En un testimonio que estremece los cimientos de la seguridad en procedimientos estéticos, una esteticista que trabajaba en el centro ilegal Beauty Láser M.L., en el sur de Bogotá, se convirtió en testigo clave de la Fiscalía al revelar cómo la paciente Yulixa Toloza, de 52 años, mostró claros signos de alarma tras someterse a una lipólisis láser el 13 de mayo de 2024, pero los médicos a cargo normalizaron su estado y evitaron trasladarla a un centro de urgencias. La paciente falleció y su cuerpo fue abandonado en el municipio de Apulo, Cundinamarca, donde fue hallado seis días después, el 19 de mayo.
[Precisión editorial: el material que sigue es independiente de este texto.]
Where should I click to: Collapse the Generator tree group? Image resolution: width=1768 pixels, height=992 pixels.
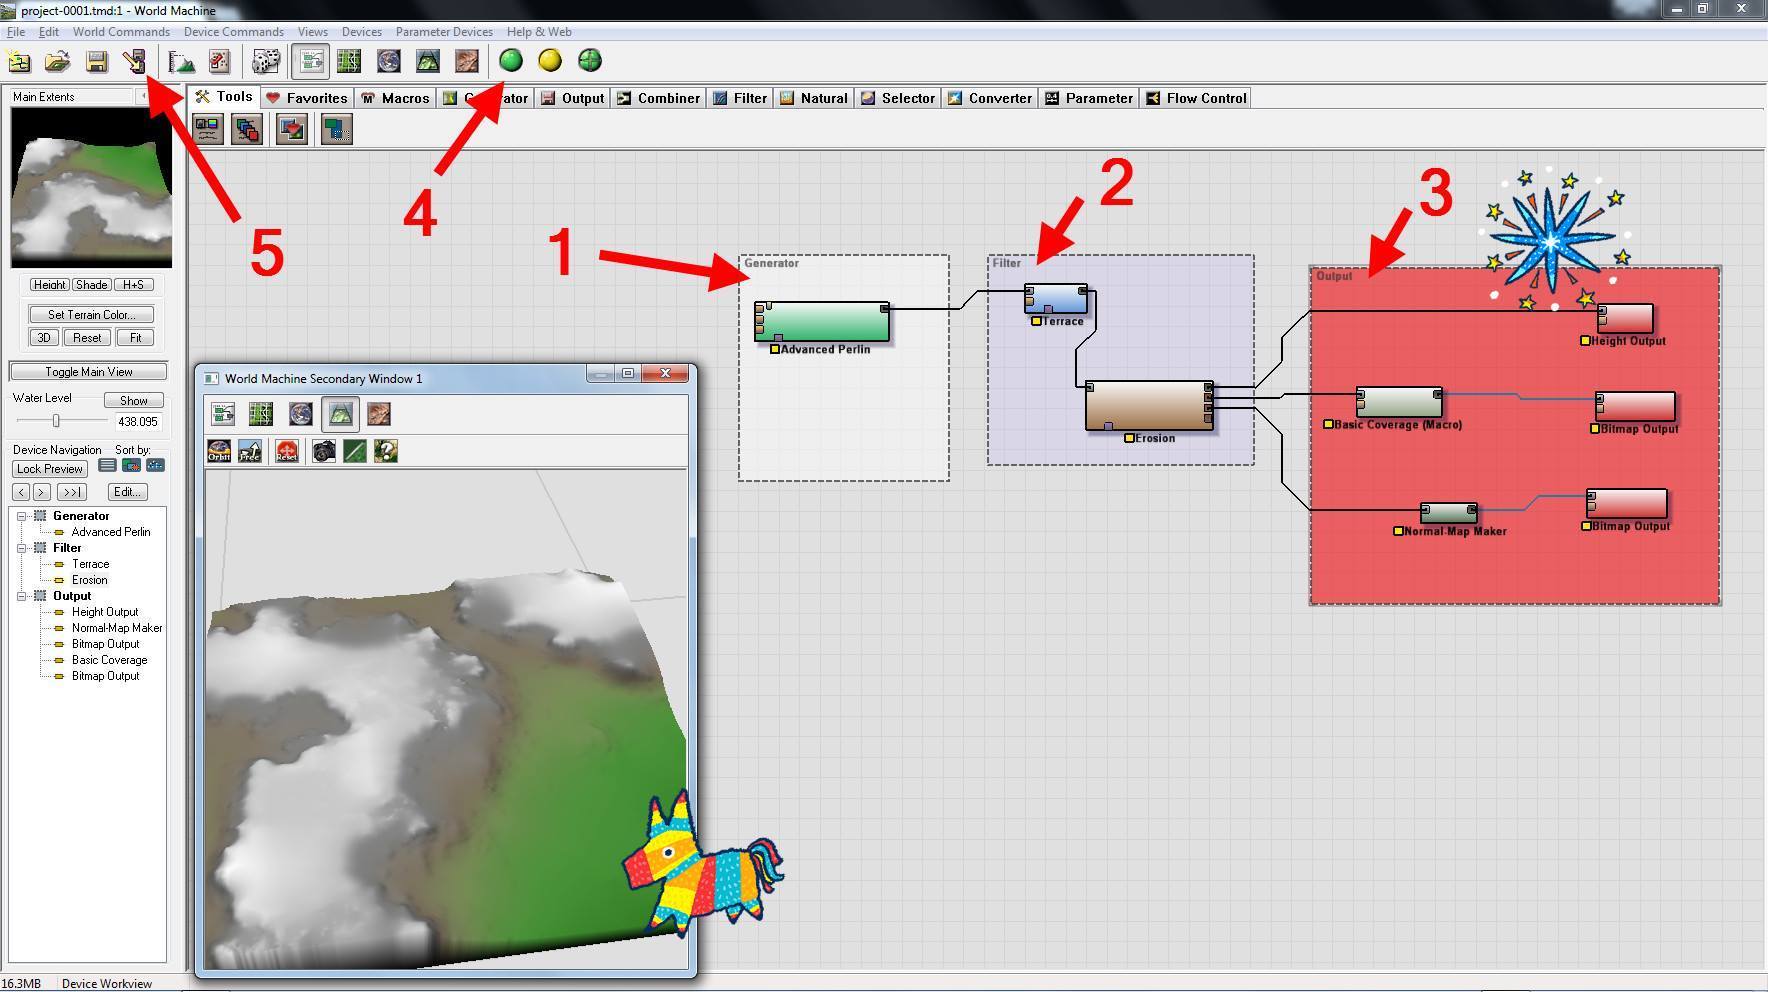click(21, 516)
La testigo, identificada bajo el seudónimo de “Gabriela” para proteger su identidad, relató que la cirugía, que duró entre tres horas y media y cuatro horas y media, dejó a Yulixa en un estado crítico durante la recuperación, que se extendió por cerca de tres horas. “Ella salió como alrededor de las doce y veinte, doce y quince. Yo sí la vi muy pálida, la vi como mucho que contactar a respirar”, declaró la esteticista, quien aseguró que los médicos, entre ellos Eduardo David Ramos, detenido en Venezuela, y el anestesiólogo Leonardo, aún prófugo, minimizaron los síntomas. “Ellos todo lo normalizaron, pero yo sí, o sea, ella sí se ve rara”, agregó.
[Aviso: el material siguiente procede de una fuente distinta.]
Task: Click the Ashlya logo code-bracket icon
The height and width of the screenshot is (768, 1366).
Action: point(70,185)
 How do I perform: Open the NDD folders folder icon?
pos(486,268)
Un centro que operaba en la ilegalidad
El establecimiento, conocido como Beauty Láser M.L., no contaba con las autorizaciones necesarias para realizar cirugías, pese a lo cual, según la testigo, se habían practicado entre 300 y 500 procedimientos de liposucción o lipoláser. “Yo juraba que todo era legal, porque pues siempre hubo mucho movimiento y nunca hubo como Secretaría de Salud, algún problema ni nada”, afirmó “Gabriela”, quien también señaló que la paciente firmó un consentimiento informado sobre contraindicaciones y cuidados posteriores, y que antes de la cirugía expresó nerviosismo. La propietaria del centro, María Fernanda Delgado, capturada en Venezuela y quien habría trabajado antes en un local de Chapinero, fue quien, según la testigo, dijo: “La llevo por urgencias”, aunque esa acción nunca se concretó.
«Sí, claro. O sea, yo siento que se normalizó mucho el tema de la paciente. Sí, porque de pronto era un signo de alarma que ella estaba dando y los médicos lo normalizaron como algo muy completamente normal. Se hubiera podido prevenir»
“Gabriela”, esteticista testigo clave de la Fiscalía
La testigo, quien ha solicitado protección por temor a represalias, ya que aún habría personas vinculadas al caso que no han sido capturadas, describió una llegada constante de pacientes al centro, atraídos por recomendaciones. “Si fueron capaces de hacer eso a una paciente, son capaces de hacer cualquier otra cosa”, sentenció. El caso, que ha conmocionado a la opinión pública, pone en evidencia los riesgos de la práctica ilegal de procedimientos estéticos y la falta de controles en establecimientos que operan al margen de la ley, mientras las autoridades continúan la búsqueda del anestesiólogo prófugo y avanzan en las investigaciones para esclarecer la muerte de Yulixa Toloza.